**SELECTED EXCERPT**:
※
Interval spacing adds

diw.window

the interval size, as provided by Diopt, which is normally a fraction of the data size but may also be in data points

wdiw

the interval in data points

diw.stID

the first column in the matrix with valid interval spacing; the last valid column is the end of the matrix

Note that the signed row starts one column after the interval spacing, at diw.stID + 1, and runs to the end of the matrix.

The methods return the object, invisibly.

Examples

## We override the analysis option to avoid changepoints,
## which may not be available.
m <- Dimodal(faithful$eruptions, Diopt.local(analysis=c('diw','lp'), diw.window=16))
m$data

Class methods for Diflat Objects

Description

Common functions to handle "Diflat" class results, which store information about local flats and their probability.

Usage

## S3 method for class 'Diflat'
print(x, ...)
## S3 method for class 'Diflat'
summary(object, ...)
## S3 method for class 'Diflat'
mark(x, hist=NULL, opt=Diopt(), ...)

Arguments

x

an object of class "Diflat"

object

an object of class "Diflat"

hist

the histogram being marked or NULL for a low-pass or interval spacing graph

opt

local version of options for color scheme

...

extra arguments, ignored for all methods

Details

A ⁠"Diflat"⁠ object is a data frame that describes local flats, including their position or span in the low-pass or interval spacing and the equivalent raw values, their length, and any tests that have run to judge the significance of the feature. The basic information comes from the find.flats detector. The analysis in Dimodal moves the positions to the original data and adds the test results. The class inherits from ⁠"data.frame"⁠.

The print method shows the endpoints (incl.) of the flat and the raw value at each end, the statistics (test values) and separately the probability from each. The acceptance level of the tests are also given underneath. These come from the options ⁠"alpha.len"⁠, ⁠"alpha.ftexcur.lp"⁠, and ⁠"alpha.ftexcur.diw"⁠. If the option ⁠"mark.alpha"⁠ is TRUE then probabilities at or below the acceptance level are underlined. Set the option FALSE if your terminal does not support ANSI escape codes, or see the crayon package for the extensive tests needed to determine this automatically. These options are set at the global level and cannot be overridden for a single call to print; Diopt is called internally. The pass column after the overall flat probability will contain the number of accepted/passing tests, if any. Raw values and statistics are printed with option ⁠"digits"⁠ significant digits. If the option is set to zero then the default options()$digits is used.
※
**RECORDS SHOWN**:
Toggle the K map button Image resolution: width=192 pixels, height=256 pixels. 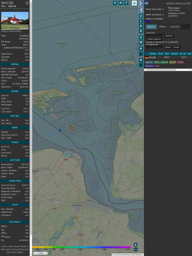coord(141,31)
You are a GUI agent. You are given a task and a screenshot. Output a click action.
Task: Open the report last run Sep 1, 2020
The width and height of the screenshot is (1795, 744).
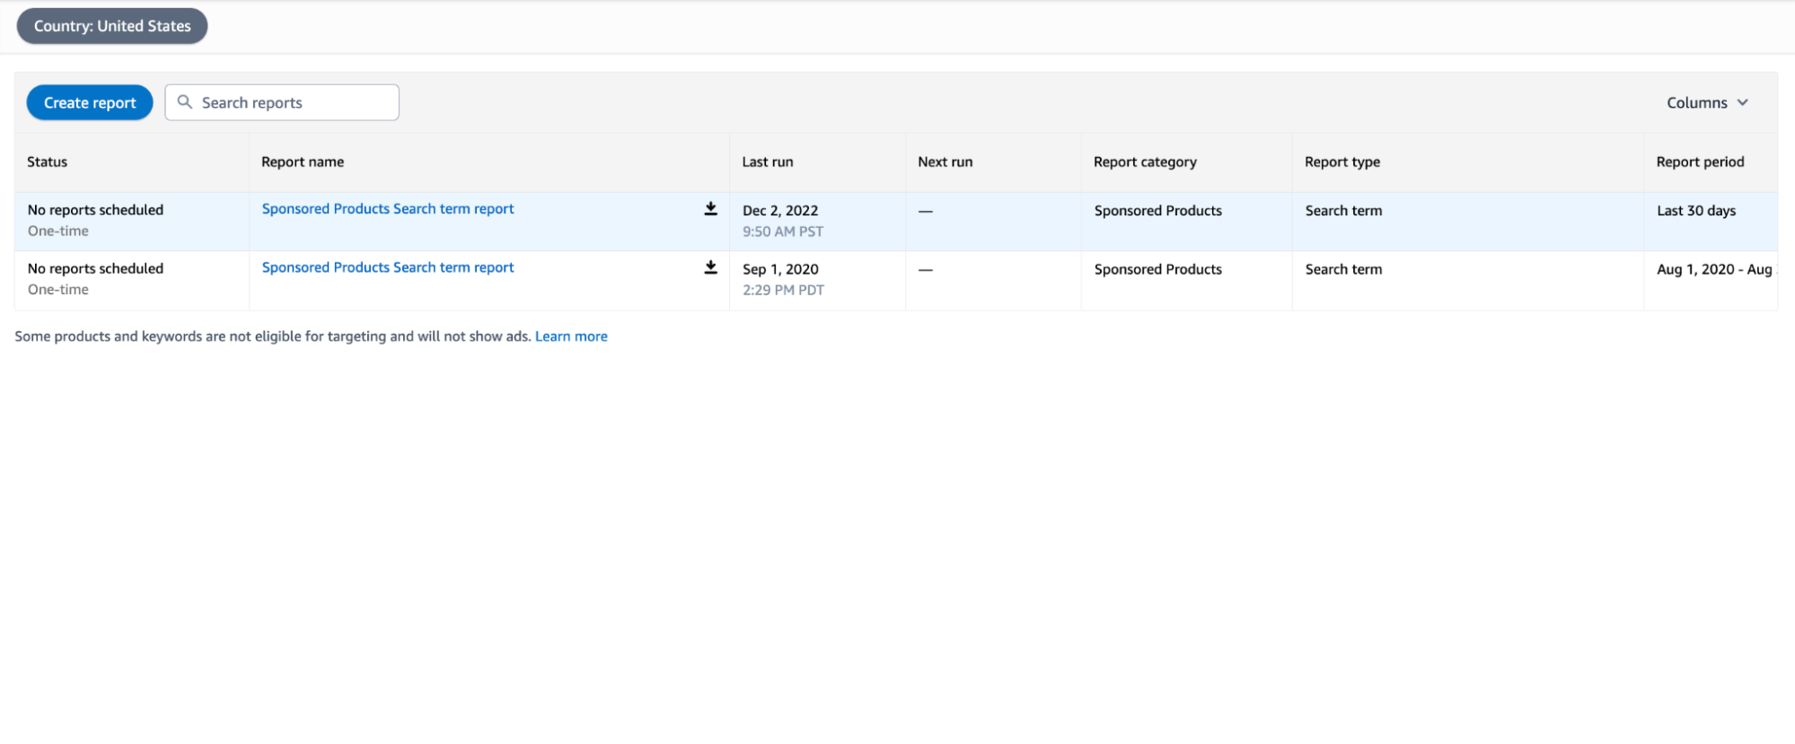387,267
※
**EXERCISE**: Reproduce verbatim the passage of the Dimodal documentation from "the interval in" up to and including "the object, invisibly.".

**THE REPLY**:
the interval in data points

diw.stID

the first column in the matrix with valid interval spacing; the last valid column is the end of the matrix

Note that the signed row starts one column after the interval spacing, at diw.stID + 1, and runs to the end of the matrix.

The methods return the object, invisibly.